In agreement with the in vitro binding results (Fig. 7C), regions in TIF2 (see diagram, Fig. 9A) that interacted with MAGE-11 included TIF2 NH₂-terminal 1–627 and AD1 1011–1179 residues. This was evident by the coimmunoprecipitation of HA-MAGE and HA-MAGE-(112–429) with FLAG-TIF2 (Fig. 8C, top panel, lanes 3 and 4), FLAG-TIF2.0-(1–627) (lanes 5 and 6), and FLAG-TIF2.8-(1011–1179), which contains AD1 (lanes 7 and 8). The MAGE-(112–307) region NH₂-terminal to F-box residues 329–369 was sufficient to interact with the NH₂-terminal region of TIF2 (Fig. 8D).

FIGURE 9. — **MAGE-11 increases TIF2 AD1 activity.** A, schematic diagram of GAL-TIF2 fusion proteins showing three LXXLL motifs (LX) beginning at residues 641, 690, and 745, activation domain 1 (*AD1*) residues 1011–1131, glutamine (Q)-rich region 1131–1179, and activation domain 2 (*AD2*) residues 1288–1464. B, HeLa cells were transfected with 0.1 μg of 5×GAL4Luc3 and 0.05 μg of GAL-TIF2.0-(1–627), GAL-TIF2.1-(624–1287), and GAL-TIF2.3-(624–1179)-m123, which contains L644E,L645A,L693A,L694A,L748A,L749A mutations in the LXXLL motifs, or GAL-TIF2.2-(1288–1464), and 0.1 μg of pSG5 empty vector (—), pSG5-HA-MAGE or pSG5-HA-MAGE-(112–429). C, HeLa cells were transfected with 0.1 μg/well of 5×GAL4Luc3 and 2 ng of GAL-TIF2.8-(1011–1179) or GAL-TIF2.12-(940–1131), which contain AD1 and 0.1 μg of pSG5 (—), pSG5-HA-MAGE, or pSG5-HA-MAGE-(112–429).
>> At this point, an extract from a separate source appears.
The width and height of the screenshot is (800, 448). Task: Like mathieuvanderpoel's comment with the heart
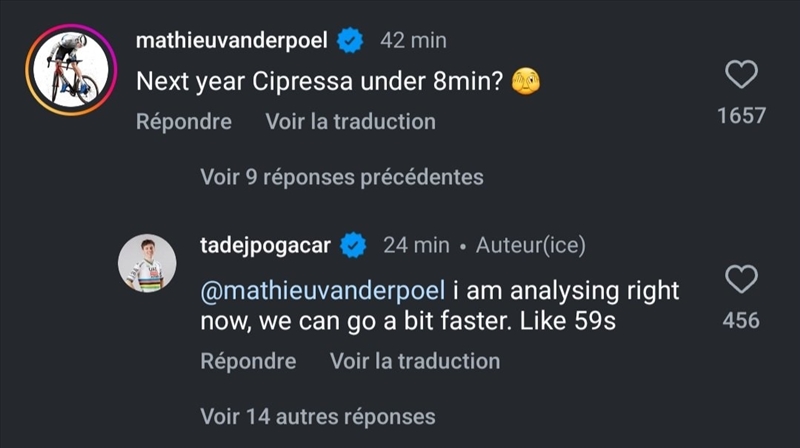(x=741, y=74)
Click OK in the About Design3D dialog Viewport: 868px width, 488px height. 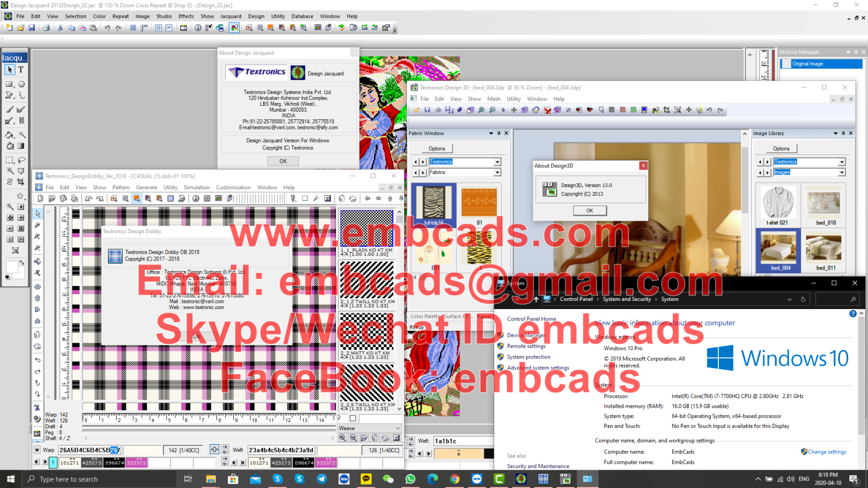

D, GAL-TIF2.8-(1011–1179) (2 ng), which contains AD1 was expressed in HeLa cells with 0.1 μg/well of 5×GAL4Luc3, 0.1 μg of pSG5 (—), or 0.1 μg of pSG5-HA-MAGE-(112–429) wild-type (WT) or the indicated F-box mutant. *Bottom panel*, HeLa cells were transfected with 2 μg of pSG5, pSG5-HA-MAGE-(112–429) WT, and the indicated F-box mutant. Cell extracts (150 μg of protein/lane) were analyzed on immunoblots probed with HA antibody. E, HeLa cells were transfected with 0.1 μg/well of 5×GAL4Luc3, 2 ng of GAL-TIF2.8-(1011–1179), and 0.05 μg of pSG5 (—), pSG5-HA-p300, or pSG5-HA-MAGE-(112–429) WT or V337A/L338A F-box mutant.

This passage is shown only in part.